The closing ceremony of the Manchester International Festival on July 16 focussed on the installation of a statue of Friedrich Engels in Manchester.

The statue is now in Tony Wilson Place in an area that in Engel’s time had been known as ‘Little Ireland,’ among the most notorious of Manchester’s slums.

Between Oxford Road, the River Medlock and the railway line that passes through Oxford Rd Station, Engels had described it in ‘The Condition of the Working Class in England.’

He wrote: “The cottages are old, dirty and of the smallest sort. The whole rookery furnishes such a hateful and repulsive spectacle as can hardly be equalled in the worst court on the Irk.”
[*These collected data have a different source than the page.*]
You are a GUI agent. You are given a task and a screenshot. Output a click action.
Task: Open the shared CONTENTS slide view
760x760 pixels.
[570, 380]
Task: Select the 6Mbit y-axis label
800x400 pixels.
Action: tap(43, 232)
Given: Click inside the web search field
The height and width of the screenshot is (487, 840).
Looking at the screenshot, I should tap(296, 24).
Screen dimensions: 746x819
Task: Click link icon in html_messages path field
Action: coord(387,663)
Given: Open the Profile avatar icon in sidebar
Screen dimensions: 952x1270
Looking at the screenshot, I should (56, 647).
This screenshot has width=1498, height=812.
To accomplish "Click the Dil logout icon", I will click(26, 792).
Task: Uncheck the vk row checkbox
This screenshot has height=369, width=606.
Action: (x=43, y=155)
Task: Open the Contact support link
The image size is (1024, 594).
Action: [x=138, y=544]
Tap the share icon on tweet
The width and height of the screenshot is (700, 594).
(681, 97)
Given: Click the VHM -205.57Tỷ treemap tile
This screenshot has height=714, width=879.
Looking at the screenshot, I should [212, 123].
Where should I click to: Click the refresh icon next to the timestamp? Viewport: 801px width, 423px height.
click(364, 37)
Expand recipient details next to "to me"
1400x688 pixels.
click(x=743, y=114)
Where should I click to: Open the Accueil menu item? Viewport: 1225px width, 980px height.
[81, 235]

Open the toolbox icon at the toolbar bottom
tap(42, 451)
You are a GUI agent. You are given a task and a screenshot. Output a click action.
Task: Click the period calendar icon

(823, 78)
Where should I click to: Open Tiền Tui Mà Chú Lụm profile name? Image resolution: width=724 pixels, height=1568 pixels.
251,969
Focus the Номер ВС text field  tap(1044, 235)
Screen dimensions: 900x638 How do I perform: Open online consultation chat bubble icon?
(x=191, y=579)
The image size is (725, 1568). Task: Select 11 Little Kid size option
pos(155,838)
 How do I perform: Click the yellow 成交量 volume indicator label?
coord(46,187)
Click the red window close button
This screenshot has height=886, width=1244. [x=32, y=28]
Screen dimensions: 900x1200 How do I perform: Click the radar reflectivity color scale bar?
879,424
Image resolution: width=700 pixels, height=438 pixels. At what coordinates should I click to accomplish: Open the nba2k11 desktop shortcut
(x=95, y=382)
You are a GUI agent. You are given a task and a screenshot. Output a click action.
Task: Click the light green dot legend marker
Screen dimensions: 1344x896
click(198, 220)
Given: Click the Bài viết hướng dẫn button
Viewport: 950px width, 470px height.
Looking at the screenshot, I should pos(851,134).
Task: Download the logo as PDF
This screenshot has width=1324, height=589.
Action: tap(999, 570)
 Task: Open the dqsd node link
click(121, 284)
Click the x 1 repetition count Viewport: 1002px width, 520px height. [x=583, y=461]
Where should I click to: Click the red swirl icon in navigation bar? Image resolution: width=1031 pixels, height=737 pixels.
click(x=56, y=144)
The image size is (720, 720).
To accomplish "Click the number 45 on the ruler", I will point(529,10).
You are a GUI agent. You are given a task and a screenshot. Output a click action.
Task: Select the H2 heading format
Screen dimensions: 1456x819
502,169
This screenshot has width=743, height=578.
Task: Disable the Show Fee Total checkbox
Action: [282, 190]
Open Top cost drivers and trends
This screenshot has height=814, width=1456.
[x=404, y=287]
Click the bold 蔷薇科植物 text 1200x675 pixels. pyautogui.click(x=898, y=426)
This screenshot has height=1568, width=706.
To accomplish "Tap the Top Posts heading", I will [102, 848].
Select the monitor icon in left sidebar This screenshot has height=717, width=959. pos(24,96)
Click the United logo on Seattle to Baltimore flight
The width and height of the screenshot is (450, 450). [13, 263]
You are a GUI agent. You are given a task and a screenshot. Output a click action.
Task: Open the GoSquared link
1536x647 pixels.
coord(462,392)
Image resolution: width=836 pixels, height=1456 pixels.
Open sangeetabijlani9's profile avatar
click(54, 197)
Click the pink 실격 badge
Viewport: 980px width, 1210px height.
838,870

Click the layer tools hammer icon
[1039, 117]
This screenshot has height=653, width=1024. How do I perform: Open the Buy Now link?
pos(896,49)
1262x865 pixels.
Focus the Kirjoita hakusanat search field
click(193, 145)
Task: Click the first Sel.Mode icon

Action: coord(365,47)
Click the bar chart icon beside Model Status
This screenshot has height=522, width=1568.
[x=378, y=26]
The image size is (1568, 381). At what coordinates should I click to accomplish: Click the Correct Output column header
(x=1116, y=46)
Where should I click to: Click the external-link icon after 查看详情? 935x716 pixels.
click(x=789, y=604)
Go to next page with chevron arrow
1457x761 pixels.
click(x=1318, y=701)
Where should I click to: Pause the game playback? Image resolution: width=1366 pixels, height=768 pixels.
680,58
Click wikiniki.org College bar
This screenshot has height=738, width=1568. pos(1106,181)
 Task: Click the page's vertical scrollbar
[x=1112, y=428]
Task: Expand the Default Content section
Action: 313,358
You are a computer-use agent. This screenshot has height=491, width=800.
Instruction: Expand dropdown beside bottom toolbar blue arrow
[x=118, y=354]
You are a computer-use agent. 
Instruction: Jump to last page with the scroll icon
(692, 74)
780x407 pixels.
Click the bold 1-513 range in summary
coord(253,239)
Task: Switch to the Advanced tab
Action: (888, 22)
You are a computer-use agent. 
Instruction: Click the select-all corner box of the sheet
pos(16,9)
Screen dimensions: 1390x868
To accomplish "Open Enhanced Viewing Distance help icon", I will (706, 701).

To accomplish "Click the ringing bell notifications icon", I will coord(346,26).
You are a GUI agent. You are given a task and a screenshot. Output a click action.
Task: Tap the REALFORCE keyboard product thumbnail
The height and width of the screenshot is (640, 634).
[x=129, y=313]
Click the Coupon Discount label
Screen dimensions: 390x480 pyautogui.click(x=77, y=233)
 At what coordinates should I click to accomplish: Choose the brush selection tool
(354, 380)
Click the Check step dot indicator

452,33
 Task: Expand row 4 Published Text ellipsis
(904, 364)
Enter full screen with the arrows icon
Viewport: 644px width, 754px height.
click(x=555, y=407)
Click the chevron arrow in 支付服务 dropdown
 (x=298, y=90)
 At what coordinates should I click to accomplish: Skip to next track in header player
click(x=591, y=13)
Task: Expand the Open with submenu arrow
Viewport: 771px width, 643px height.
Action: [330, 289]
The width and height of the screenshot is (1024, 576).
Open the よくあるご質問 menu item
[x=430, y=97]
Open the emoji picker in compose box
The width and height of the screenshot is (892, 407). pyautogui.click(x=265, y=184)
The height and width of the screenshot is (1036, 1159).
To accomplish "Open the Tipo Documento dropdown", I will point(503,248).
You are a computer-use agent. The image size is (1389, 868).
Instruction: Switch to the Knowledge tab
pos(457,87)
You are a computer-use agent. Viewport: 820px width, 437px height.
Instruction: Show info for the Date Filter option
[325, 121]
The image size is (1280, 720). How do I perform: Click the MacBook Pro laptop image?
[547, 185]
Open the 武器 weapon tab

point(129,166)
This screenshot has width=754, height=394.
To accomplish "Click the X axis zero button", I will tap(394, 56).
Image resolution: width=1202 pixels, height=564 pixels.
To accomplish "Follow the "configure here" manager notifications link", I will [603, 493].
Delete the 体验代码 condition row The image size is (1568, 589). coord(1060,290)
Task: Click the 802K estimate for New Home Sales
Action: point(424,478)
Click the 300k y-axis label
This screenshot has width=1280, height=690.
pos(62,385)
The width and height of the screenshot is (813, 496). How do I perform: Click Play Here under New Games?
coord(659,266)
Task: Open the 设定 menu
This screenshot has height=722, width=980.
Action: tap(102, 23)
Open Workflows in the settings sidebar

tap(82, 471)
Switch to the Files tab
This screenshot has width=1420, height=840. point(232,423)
In total, Engels would spend more than 20 years in Manchester, working with his friend Karl Marx and laying down the foundations of Communism.

Strangely, Engel’s father had sent his son to Manchester to try and cure him of his radical politics.

But Manchester’s history is bound up with radical politics and Engels himself would become part of that radical tradition.

Back in the 17th Century, during the English Civil War the city had backed the forces of Parliament against those of the King.

In the 19th the demand to extend the vote resulted in the Peterloo Massacre when cavalry charged into a crowd demanding Parliamentary reform, killing 18 people and injuring hundreds more.

A limited extension of the vote was achieved by the 1832 Reform Act but that was limited to men of wealth and property and for many people in Manchester that was not enough: Manchester was an important centre of the Chartist movement which campaigned for the secret ballot and the principle of “One Man, one vote.”

But for some in Manchester, even that was not enough. Emmeline Pankhurst would lead the Suffragettes in their demand that the franchise be given to women.

The people of Manchester also helped to forge the Trade Union movement, the Cooperative society and the Labour Party as well as the ideas of Engels and Marx.

So in commemorating Engels’ life, the statue represents a part of Manchester’s own development.